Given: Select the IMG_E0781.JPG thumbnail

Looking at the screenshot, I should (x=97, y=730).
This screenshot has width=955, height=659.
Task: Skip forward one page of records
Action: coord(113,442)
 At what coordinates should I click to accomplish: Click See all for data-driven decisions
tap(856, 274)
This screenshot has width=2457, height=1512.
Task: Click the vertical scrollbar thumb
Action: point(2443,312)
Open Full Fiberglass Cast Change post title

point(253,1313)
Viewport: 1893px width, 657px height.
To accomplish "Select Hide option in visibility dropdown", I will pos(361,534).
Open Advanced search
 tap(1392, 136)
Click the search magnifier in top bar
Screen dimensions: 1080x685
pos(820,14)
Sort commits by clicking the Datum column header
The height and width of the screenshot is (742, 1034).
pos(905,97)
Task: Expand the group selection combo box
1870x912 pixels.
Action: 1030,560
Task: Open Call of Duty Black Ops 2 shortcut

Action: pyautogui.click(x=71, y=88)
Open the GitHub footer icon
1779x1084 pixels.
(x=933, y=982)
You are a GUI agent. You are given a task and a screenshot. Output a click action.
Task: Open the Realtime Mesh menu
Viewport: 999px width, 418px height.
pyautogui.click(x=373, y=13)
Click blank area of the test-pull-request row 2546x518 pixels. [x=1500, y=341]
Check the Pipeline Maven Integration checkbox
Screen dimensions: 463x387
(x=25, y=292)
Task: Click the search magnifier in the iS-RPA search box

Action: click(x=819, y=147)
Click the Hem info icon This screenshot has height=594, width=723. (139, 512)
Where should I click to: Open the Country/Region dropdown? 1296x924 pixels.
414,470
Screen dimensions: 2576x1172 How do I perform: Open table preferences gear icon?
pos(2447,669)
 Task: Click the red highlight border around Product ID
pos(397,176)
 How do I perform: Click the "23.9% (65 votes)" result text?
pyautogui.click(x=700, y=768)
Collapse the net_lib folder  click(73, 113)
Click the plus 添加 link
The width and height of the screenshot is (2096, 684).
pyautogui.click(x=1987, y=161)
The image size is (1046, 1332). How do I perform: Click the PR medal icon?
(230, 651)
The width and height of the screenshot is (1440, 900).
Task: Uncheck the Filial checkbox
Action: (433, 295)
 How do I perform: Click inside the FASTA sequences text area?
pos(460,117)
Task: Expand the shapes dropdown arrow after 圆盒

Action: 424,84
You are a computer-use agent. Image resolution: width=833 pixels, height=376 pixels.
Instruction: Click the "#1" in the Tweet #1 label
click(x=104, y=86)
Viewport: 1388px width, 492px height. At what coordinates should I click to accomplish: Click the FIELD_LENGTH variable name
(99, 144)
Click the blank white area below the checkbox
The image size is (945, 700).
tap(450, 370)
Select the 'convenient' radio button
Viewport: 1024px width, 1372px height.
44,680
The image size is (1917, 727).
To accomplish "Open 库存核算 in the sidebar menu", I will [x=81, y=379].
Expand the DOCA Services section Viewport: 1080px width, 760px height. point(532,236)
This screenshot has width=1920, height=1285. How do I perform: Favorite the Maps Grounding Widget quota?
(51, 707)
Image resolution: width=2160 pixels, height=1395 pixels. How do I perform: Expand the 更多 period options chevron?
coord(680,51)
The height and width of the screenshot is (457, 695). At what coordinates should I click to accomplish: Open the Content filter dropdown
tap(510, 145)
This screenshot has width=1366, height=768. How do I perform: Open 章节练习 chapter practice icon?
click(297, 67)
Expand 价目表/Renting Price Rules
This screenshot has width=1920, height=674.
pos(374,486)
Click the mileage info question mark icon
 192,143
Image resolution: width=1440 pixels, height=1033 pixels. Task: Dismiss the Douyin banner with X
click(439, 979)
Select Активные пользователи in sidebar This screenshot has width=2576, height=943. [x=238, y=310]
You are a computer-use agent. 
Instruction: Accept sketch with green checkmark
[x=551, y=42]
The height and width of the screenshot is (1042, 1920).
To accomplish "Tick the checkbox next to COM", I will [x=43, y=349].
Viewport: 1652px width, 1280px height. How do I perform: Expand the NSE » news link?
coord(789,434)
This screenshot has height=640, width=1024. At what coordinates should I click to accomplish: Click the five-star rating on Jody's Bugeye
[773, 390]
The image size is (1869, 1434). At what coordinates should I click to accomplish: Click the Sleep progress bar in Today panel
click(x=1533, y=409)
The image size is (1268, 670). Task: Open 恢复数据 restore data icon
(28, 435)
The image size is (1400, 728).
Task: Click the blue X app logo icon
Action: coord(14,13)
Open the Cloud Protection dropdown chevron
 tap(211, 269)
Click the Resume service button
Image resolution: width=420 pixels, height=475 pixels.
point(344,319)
········
◆ **What needs to be done**
Filter the material above, retaining only the lines that contain the string "pixels". The match is case-sensitive.

◆ **Answer to this exercise**
1870x912 pixels.
1779x1084 pixels.
Click blank area of the test-pull-request row 2546x518 pixels. [x=1500, y=341]
Where should I click to: Open the Country/Region dropdown? 1296x924 pixels.
You are a computer-use agent. Image resolution: width=833 pixels, height=376 pixels.
Image resolution: width=2160 pixels, height=1395 pixels. How do I perform: Expand the 更多 period options chevron?
Image resolution: width=1440 pixels, height=1033 pixels. Task: Dismiss the Douyin banner with X
Image resolution: width=420 pixels, height=475 pixels.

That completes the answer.